> WHAT THE EXERCISE ASKS
Only the line with "is (600, 362)." and the lines after it, to the end of the data, should appear in the answer, each reproduced exactly.

> DATA IN THIS EXERCISE
************

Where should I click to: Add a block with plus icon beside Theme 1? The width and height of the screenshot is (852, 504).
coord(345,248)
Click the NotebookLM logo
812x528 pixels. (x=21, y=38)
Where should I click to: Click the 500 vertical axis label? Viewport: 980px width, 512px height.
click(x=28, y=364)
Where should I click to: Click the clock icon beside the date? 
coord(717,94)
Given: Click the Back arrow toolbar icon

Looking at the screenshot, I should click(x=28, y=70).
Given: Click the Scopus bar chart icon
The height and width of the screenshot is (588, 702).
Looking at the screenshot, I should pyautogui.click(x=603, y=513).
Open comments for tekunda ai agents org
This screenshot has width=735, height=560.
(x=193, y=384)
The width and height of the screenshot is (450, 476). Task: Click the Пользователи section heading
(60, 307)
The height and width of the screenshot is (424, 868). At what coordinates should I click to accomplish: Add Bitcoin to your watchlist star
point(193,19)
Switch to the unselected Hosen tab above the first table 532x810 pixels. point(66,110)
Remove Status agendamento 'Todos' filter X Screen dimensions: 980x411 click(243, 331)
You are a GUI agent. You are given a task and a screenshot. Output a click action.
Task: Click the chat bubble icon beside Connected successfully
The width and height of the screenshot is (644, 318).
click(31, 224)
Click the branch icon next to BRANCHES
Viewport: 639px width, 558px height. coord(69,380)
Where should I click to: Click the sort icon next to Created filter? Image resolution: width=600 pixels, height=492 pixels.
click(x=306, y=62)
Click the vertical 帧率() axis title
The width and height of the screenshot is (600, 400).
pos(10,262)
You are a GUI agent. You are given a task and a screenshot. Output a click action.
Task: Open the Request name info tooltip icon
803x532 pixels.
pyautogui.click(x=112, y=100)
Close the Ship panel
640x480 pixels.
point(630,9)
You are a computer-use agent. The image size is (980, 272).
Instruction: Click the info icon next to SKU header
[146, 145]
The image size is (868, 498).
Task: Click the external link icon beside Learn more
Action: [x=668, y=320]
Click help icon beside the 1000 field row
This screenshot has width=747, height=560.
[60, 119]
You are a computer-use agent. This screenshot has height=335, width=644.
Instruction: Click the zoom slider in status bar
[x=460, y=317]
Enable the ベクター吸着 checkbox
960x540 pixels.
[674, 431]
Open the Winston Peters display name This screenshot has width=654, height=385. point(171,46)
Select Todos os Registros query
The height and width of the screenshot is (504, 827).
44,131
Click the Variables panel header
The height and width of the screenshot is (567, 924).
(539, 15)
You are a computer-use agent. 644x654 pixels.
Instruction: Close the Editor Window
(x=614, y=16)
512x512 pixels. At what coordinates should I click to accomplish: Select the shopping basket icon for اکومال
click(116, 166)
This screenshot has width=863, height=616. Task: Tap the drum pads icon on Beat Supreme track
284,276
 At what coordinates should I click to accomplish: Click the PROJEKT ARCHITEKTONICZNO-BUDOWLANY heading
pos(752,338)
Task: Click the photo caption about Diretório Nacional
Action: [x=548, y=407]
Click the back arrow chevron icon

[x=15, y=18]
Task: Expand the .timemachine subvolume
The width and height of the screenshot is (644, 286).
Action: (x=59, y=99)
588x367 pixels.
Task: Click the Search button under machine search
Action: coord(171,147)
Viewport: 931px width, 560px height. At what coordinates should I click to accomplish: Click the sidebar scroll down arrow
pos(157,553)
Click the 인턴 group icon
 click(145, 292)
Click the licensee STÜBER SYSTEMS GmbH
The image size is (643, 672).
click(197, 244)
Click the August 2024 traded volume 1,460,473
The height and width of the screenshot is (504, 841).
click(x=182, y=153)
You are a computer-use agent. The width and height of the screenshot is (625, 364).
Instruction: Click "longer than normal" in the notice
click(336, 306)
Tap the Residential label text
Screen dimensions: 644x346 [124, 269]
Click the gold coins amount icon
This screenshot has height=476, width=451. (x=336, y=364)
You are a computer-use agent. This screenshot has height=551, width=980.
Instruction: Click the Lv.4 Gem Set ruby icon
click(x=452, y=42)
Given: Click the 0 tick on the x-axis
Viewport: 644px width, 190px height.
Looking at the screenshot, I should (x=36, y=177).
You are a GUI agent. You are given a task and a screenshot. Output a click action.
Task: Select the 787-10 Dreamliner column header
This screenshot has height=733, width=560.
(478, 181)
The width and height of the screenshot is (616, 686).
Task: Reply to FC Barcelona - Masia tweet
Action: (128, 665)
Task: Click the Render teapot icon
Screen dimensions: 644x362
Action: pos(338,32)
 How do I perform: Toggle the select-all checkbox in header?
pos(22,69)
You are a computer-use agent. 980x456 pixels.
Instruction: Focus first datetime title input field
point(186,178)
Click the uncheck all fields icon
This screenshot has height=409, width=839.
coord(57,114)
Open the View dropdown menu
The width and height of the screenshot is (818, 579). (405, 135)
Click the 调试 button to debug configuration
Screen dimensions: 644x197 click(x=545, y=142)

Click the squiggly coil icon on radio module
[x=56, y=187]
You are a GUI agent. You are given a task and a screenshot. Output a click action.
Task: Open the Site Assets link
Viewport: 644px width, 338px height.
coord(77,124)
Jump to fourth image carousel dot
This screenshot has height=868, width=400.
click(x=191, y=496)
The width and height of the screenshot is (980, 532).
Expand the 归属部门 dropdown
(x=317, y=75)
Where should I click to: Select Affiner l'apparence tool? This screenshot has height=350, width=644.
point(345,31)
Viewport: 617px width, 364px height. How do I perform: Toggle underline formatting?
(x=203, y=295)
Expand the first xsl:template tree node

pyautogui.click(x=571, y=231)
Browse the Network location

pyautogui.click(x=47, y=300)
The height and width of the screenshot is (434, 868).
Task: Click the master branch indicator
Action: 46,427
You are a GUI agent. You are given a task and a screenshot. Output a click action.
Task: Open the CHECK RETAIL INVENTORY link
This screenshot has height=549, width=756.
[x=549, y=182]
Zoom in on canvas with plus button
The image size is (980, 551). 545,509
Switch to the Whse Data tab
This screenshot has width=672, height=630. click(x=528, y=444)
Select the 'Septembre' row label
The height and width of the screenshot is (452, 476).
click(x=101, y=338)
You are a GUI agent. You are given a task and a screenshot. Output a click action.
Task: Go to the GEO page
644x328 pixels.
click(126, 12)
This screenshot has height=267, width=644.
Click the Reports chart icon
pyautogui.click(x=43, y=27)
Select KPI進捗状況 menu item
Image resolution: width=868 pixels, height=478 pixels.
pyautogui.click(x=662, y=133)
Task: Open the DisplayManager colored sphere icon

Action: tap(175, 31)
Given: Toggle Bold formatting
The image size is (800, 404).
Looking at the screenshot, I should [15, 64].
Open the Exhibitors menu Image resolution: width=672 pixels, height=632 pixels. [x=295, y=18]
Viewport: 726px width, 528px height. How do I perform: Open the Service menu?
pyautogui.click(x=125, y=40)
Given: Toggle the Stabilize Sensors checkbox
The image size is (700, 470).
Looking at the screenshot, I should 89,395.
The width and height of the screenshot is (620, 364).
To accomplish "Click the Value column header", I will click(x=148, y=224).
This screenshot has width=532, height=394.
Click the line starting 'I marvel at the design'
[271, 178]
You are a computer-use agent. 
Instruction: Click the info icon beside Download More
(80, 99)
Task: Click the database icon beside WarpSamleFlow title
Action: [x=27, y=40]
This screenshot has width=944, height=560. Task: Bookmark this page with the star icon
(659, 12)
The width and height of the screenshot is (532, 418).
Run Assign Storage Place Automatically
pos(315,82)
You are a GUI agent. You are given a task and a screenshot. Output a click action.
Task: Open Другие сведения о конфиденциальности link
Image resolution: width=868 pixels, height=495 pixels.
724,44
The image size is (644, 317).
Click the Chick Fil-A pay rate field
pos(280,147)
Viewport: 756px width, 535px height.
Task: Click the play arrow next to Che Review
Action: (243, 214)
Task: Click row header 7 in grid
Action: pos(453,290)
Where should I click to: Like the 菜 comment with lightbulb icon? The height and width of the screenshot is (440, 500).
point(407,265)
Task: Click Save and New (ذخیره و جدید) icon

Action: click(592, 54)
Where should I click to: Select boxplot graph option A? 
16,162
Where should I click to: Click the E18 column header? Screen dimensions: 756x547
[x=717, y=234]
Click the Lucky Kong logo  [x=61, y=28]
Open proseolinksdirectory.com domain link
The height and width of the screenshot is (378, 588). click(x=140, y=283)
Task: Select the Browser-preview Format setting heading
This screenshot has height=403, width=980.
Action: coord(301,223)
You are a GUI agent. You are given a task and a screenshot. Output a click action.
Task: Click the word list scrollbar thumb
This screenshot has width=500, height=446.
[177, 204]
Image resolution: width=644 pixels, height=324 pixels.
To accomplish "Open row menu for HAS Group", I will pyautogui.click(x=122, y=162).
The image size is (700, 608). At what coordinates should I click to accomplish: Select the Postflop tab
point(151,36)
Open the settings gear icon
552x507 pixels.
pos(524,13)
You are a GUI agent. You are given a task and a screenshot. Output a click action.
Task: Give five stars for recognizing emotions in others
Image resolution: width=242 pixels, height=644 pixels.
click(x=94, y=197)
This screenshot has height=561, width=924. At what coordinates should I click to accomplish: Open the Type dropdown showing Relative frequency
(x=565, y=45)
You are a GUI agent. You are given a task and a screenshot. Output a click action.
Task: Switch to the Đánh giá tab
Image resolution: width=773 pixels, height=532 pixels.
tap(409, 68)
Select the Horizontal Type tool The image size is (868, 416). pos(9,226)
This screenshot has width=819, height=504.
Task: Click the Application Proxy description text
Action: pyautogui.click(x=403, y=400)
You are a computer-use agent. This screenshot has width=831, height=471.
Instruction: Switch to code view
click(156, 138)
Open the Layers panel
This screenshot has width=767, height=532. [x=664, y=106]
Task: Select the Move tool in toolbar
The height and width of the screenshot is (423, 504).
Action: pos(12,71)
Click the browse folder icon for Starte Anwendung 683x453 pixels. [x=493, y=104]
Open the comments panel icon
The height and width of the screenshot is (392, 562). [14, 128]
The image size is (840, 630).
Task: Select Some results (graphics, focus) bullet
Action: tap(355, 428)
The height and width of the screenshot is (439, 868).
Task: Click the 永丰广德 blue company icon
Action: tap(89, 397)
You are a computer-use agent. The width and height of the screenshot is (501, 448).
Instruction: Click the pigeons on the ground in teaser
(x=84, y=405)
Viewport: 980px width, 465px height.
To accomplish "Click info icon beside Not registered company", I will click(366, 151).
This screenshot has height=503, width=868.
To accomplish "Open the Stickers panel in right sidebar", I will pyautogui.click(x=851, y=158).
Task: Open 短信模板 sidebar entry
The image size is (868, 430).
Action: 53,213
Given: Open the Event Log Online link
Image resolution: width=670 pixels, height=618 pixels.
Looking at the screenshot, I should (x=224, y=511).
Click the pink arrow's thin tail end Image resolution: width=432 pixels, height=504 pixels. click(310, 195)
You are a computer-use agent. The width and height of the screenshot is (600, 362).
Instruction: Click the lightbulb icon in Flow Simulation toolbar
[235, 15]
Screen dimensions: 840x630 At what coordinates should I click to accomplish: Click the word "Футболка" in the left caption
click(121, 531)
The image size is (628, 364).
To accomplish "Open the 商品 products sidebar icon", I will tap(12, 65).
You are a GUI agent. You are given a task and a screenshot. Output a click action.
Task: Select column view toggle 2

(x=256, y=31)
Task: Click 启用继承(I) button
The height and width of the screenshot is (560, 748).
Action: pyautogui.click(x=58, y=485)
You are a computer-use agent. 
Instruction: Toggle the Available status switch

************

> TASK SOLUTION
You are a computer-use agent. The width and height of the screenshot is (600, 362).
Instruction: Click the lightbulb icon in Flow Simulation toolbar
[235, 15]
Screen dimensions: 840x630 At what coordinates should I click to accomplish: Click the word "Футболка" in the left caption
click(121, 531)
The image size is (628, 364).
To accomplish "Open the 商品 products sidebar icon", I will tap(12, 65).
You are a GUI agent. You are given a task and a screenshot. Output a click action.
Task: Select column view toggle 2

(x=256, y=31)
Task: Click 启用继承(I) button
The height and width of the screenshot is (560, 748).
Action: pyautogui.click(x=58, y=485)
You are a computer-use agent. 
Instruction: Toggle the Available status switch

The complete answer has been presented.